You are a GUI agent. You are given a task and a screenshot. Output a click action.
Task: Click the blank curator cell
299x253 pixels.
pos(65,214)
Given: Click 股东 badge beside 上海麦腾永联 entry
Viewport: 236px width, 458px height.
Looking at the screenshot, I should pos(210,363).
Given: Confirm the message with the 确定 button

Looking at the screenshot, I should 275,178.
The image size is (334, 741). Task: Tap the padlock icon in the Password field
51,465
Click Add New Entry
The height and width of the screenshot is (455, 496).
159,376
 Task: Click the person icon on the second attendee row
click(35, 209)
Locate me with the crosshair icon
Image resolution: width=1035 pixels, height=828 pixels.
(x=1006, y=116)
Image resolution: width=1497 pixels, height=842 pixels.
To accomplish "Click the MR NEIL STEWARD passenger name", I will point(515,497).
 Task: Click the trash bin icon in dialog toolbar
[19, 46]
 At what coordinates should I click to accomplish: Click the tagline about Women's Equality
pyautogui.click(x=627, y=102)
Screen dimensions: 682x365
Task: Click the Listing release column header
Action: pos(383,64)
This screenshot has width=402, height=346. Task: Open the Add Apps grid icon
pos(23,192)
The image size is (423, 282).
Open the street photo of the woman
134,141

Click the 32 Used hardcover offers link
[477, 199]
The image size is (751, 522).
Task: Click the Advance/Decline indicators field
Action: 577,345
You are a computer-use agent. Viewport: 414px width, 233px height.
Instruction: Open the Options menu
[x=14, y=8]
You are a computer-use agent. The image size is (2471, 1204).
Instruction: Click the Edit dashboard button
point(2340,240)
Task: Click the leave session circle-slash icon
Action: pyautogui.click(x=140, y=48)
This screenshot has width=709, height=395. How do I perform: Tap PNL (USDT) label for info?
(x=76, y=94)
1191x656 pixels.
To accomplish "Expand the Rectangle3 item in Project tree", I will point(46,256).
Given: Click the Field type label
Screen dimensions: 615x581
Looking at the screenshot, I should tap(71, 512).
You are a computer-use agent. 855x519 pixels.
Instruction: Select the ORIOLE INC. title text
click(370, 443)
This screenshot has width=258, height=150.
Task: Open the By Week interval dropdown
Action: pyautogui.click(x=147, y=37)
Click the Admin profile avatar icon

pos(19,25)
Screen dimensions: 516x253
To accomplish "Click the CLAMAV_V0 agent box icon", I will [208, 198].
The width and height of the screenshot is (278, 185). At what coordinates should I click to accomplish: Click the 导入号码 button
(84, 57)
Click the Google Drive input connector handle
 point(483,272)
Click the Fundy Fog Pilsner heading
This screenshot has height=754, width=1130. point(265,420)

What is expected. Produce a faithful copy of all the material above.

Answer space.
You are a GUI agent. You are given a task and a screenshot. Output a click action.
Task: Click the blank curator cell
299x253 pixels.
pos(65,214)
Given: Click 股东 badge beside 上海麦腾永联 entry
Viewport: 236px width, 458px height.
Looking at the screenshot, I should pos(210,363).
Given: Confirm the message with the 确定 button

Looking at the screenshot, I should 275,178.
The image size is (334, 741). Task: Tap the padlock icon in the Password field
51,465
Click Add New Entry
The height and width of the screenshot is (455, 496).
159,376
 Task: Click the person icon on the second attendee row
click(35, 209)
Locate me with the crosshair icon
Image resolution: width=1035 pixels, height=828 pixels.
(x=1006, y=116)
Image resolution: width=1497 pixels, height=842 pixels.
To accomplish "Click the MR NEIL STEWARD passenger name", I will point(515,497).
 Task: Click the trash bin icon in dialog toolbar
[19, 46]
 At what coordinates should I click to accomplish: Click the tagline about Women's Equality
pyautogui.click(x=627, y=102)
Screen dimensions: 682x365
Task: Click the Listing release column header
Action: pos(383,64)
This screenshot has width=402, height=346. Task: Open the Add Apps grid icon
pos(23,192)
The image size is (423, 282).
Open the street photo of the woman
134,141

Click the 32 Used hardcover offers link
[477, 199]
The image size is (751, 522).
Task: Click the Advance/Decline indicators field
Action: 577,345
You are a computer-use agent. Viewport: 414px width, 233px height.
Instruction: Open the Options menu
[x=14, y=8]
You are a computer-use agent. The image size is (2471, 1204).
Instruction: Click the Edit dashboard button
point(2340,240)
Task: Click the leave session circle-slash icon
Action: pyautogui.click(x=140, y=48)
This screenshot has width=709, height=395. How do I perform: Tap PNL (USDT) label for info?
(x=76, y=94)
1191x656 pixels.
To accomplish "Expand the Rectangle3 item in Project tree", I will point(46,256).
Given: Click the Field type label
Screen dimensions: 615x581
Looking at the screenshot, I should tap(71, 512).
You are a computer-use agent. 855x519 pixels.
Instruction: Select the ORIOLE INC. title text
click(370, 443)
This screenshot has width=258, height=150.
Task: Open the By Week interval dropdown
Action: pyautogui.click(x=147, y=37)
Click the Admin profile avatar icon

pos(19,25)
Screen dimensions: 516x253
To accomplish "Click the CLAMAV_V0 agent box icon", I will [208, 198].
The width and height of the screenshot is (278, 185). At what coordinates should I click to accomplish: Click the 导入号码 button
(84, 57)
Click the Google Drive input connector handle
 point(483,272)
Click the Fundy Fog Pilsner heading
This screenshot has height=754, width=1130. point(265,420)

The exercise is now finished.